To the New Orleans City Council
We respectfully call on the City Council to deny the application for Amendment to Ordinance No. 29,359 MCS, which would expand the services at 2400 Napoleon Avenue (The Josephine, formerly Our Lady of Lourdes Catholic Church).
Our opposition is grounded in the following:
Existing Issues Must Be Remedied First
Before considering expansion, the problems described below — with the existing venue — must be addressed through a legally binding Good Neighbor Agreement.
A Flawed and Deceptive Community Engagement Process
The approval process has been neither transparent nor conducted in good faith. Neighbors have made sustained, sincere efforts to participate, only to discover that developers bypassed community dialogue by submitting provisos directly to our Council Member — and falsely representing that the neighborhood was “on board, except for a couple of outliers.” This characterization is false and dismissive.

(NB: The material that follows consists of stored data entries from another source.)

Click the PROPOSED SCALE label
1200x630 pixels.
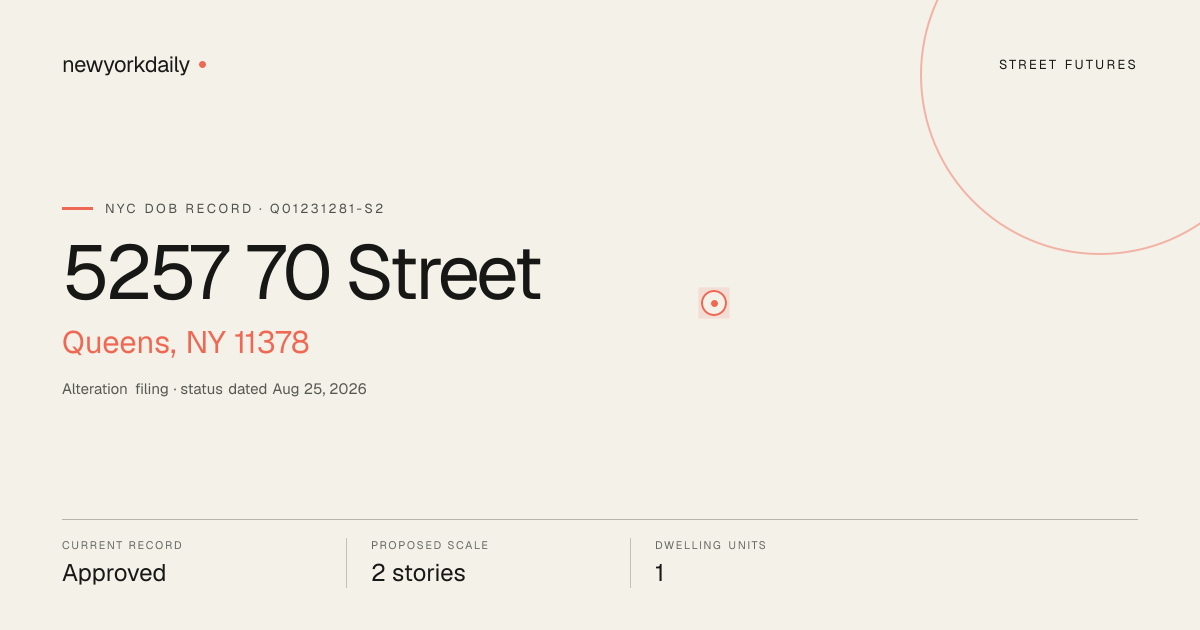430,546
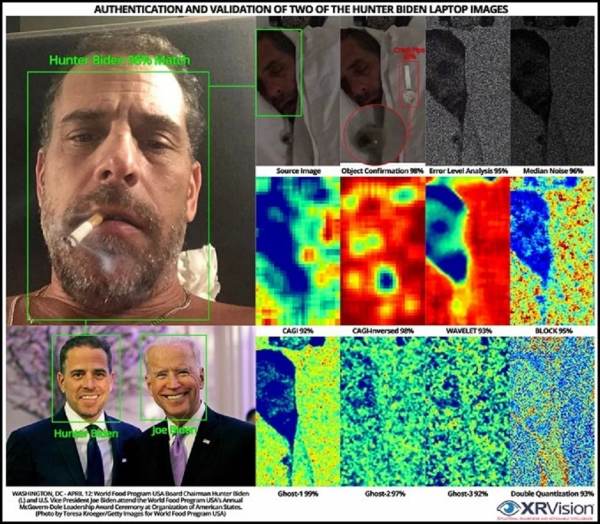Select the Object Confirmation 98% image

(x=382, y=90)
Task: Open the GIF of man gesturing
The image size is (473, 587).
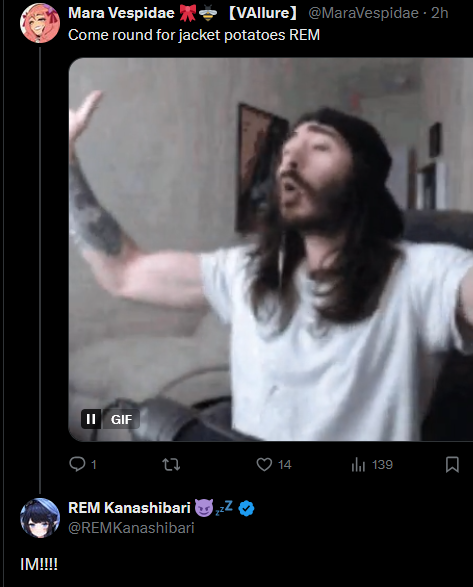Action: pyautogui.click(x=271, y=249)
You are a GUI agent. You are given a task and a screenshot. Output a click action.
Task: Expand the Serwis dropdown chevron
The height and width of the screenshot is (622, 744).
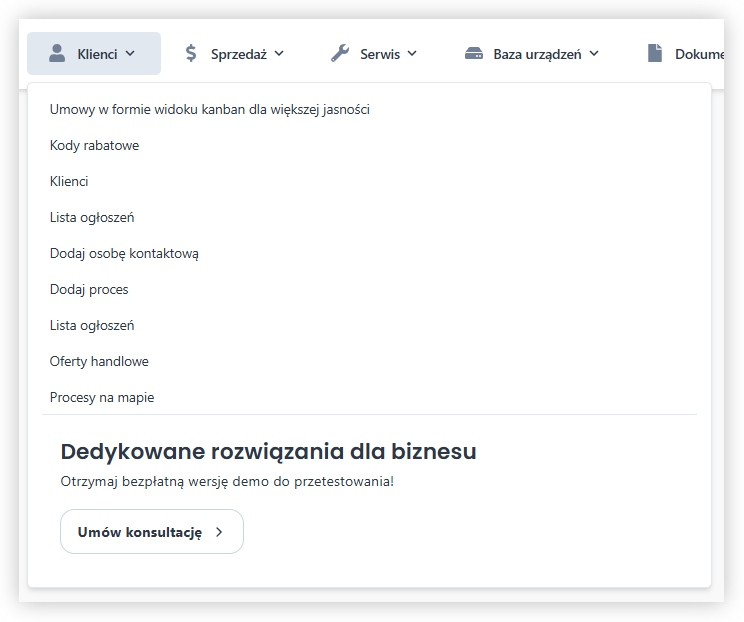click(x=412, y=54)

Adding insult to injury, our District B Council Member declined to meet with concerned residents after the CPC hearing and before the May 21st Council vote, calling such a meeting “premature.” Residents deserve a process that is honest, inclusive, and accountable.
Parking and Flow of Traffic
Since opening as a venue — with potential to hold weddings, corporate events, and non-profit ticketed events — our neighborhood has experienced measurable, ongoing harm from vehicle congestion, unsafe driving, and total absence of on-site parking.
There are zero designated parking spaces at 2400 Napoleon Avenue. The 56 off-site spots secured by the venue are located four blocks away — an inadequate and impractical solution for a high-occupancy event space.
There are 5 types of existing parking and traffic problems, which would worsen with an expanded venue:
- Vendor parking and unloading
- Employee parking
- Uber/Lyft parking
- Reckless driving
- Attendee parking
Neighbors have already experienced drunken driving from venue attendees and side-view mirrors being swiped by delivery vans. This combination currently impacts our quality of life and will only worsen under the current operators and developers.
No Benefits to the Local Neighborhood
This proposed change only brings burdens to the surrounding community. There are no direct benefits for us.
Cumulative Impact
Our neighborhood has undergone many changes over the past 15 years and they have a cumulative effect on the fabric and culture of our community. With this change — in addition to Trader Joe’s — our near neighbors could experience an increase in light, noise, and air pollution from multiple businesses and traffic, almost 24 hours a day.
Proposed mitigations still fall on local neighbors to enforce (e.g., calling parking enforcement). This is not an acceptable solution.